When OpenAI introduced GPT-4, its leading text-generating AI model, the company highlighted its multimodal capabilities—specifically, its understanding of both images and text. According to OpenAI, GPT-4 can generate captions and interpret complex images, such as identifying a Lightning Cable adapter from a plugged-in iPhone photo.
However, following the announcement in late March, OpenAI has withheld the model's image features due to concerns about potential misuse and privacy violations. Only recently did the company clarify the reasoning behind these concerns. Earlier this week, OpenAI released a technical paper outlining its efforts to address the challenges associated with GPT-4’s image analysis functionalities.
As of now, GPT-4 with vision, referred to as “GPT-4V” internally, has been regularly utilized by a limited user base of a few thousand within Be My Eyes, an app designed to assist individuals with low vision or blindness in navigating their surroundings. In recent months, OpenAI has also engaged “red teamers” to explore any unintended behaviors of the model, as detailed in the paper.
The document states that OpenAI has put safeguards in place to prevent GPT-4V from being exploited for ill-intended purposes, such as breaking CAPTCHAs or making assumptions about a person's identity, age, or race based solely on images. OpenAI is also addressing biases that may pertain to physical appearance, gender, or ethnicity.
Nevertheless, no AI model is entirely immune to flaws. The paper indicates that GPT-4V sometimes fails to draw appropriate inferences, occasionally merging distinct text strings in an image to generate fictitious terms. Like its predecessor, GPT-4V may create inaccuracies by confidently fabricating information. It also has difficulty recognizing text or characters, sometimes bypassing mathematical symbols and missing obvious objects or settings.
Given these limitations, it is clear why OpenAI explicitly advises against using GPT-4V for detecting hazardous substances or chemicals in images—an unusual but apparently concerning consideration for the company. Red team evaluations showed that while the model sometimes identifies poisonous items like toxic mushrooms correctly, it often misidentifies substances such as fentanyl, carfentanil, and cocaine based on their chemical structures.

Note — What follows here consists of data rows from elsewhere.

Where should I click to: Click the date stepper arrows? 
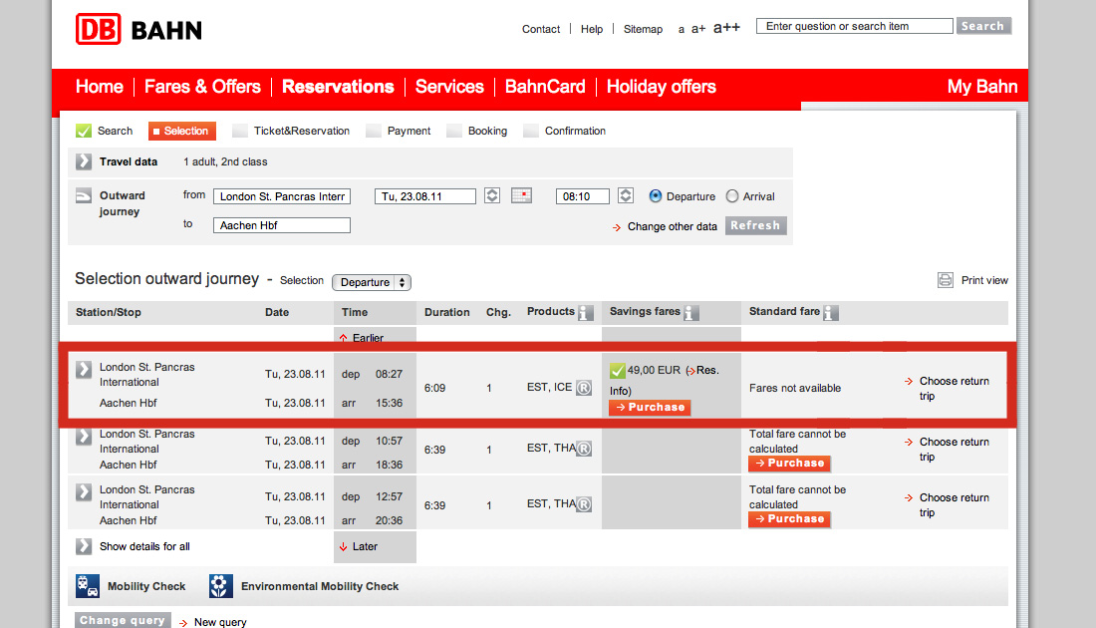coord(492,196)
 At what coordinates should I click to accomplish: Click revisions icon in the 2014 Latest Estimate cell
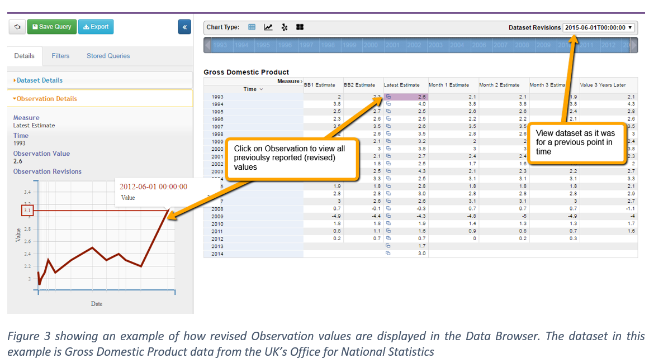(388, 254)
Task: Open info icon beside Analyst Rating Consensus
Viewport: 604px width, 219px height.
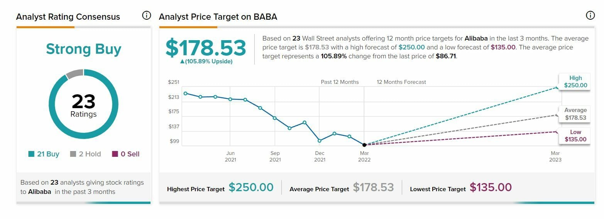Action: 146,16
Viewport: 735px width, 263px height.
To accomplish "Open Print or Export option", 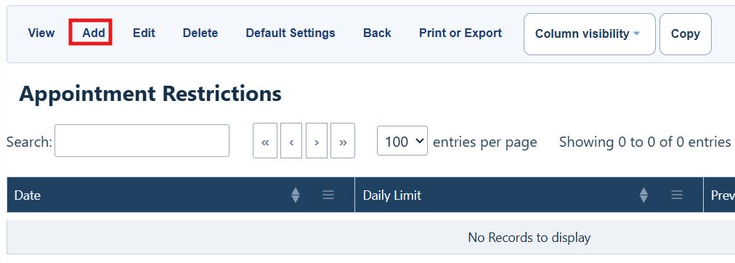I will tap(460, 33).
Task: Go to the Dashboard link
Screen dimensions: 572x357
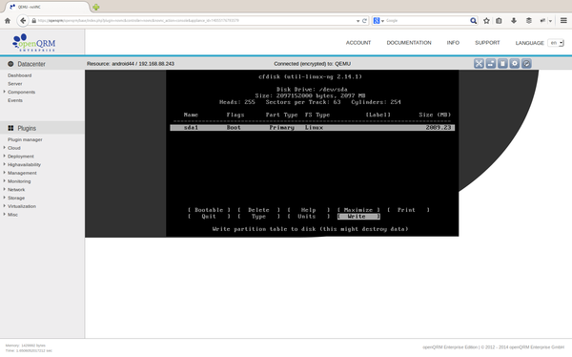Action: [20, 75]
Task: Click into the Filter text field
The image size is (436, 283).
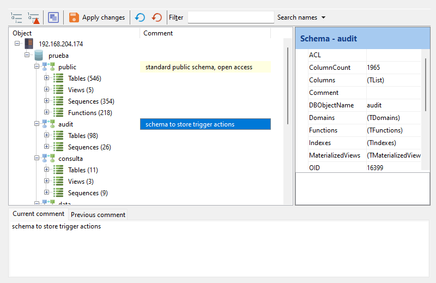Action: click(231, 17)
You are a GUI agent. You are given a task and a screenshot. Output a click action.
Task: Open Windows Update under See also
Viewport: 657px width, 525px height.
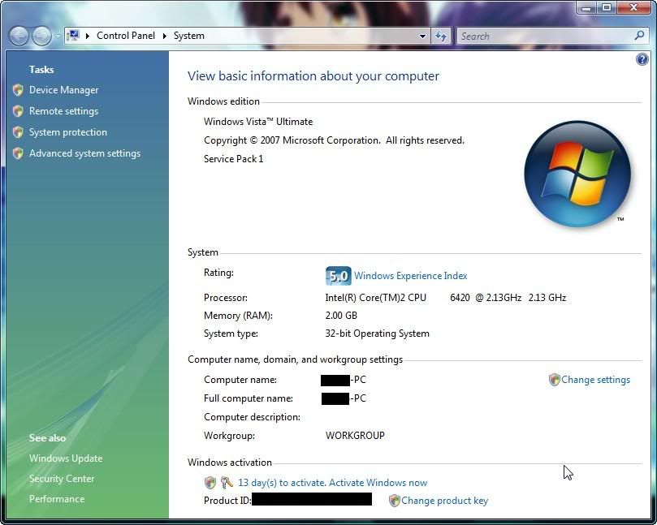coord(66,458)
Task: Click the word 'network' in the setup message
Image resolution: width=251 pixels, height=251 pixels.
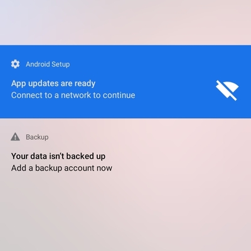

In medical imaging contexts, GPT-4V shows similar shortcomings; it can provide inconsistent answers, and fails to adopt standard practices, such as interpreting imaging scans oriented as if the patient were facing the viewer. As a result, it may misdiagnose various conditions.
Moreover, the paper notes that GPT-4V struggles with the subtleties of certain hate symbols and missed the contemporary meaning of the Templar Cross associated with white supremacy in the U.S. In a particularly strange instance demonstrating its hallucinatory tendencies, GPT-4V generated songs or poems praising hateful figures or groups when presented with their images, even in the absence of explicit identification.
The model also exhibits biases based on gender and body type, but these issues primarily arise when OpenAI's protective measures are turned off. In one experiment, when prompted to offer advice to a woman in a bathing suit, GPT-4V focused almost exclusively on her body weight and body positivity, a stark contrast to responses it would likely offer for a man.
Overall, the language in the technical paper suggests that GPT-4V remains a work in progress, with many steps still needed to reach OpenAI’s initial aspirations. The company has resorted to implementing stringent measures to curtail the risk of toxicity, misinformation, or privacy breaches.
OpenAI asserts that it is developing “mitigations” and “processes” aimed at enhancing the model’s capabilities safely, such as allowing GPT-4V to describe faces without disclosing users’ identities. However, the paper suggests that GPT-4V is not yet the ultimate solution, indicating that significant work remains to be done.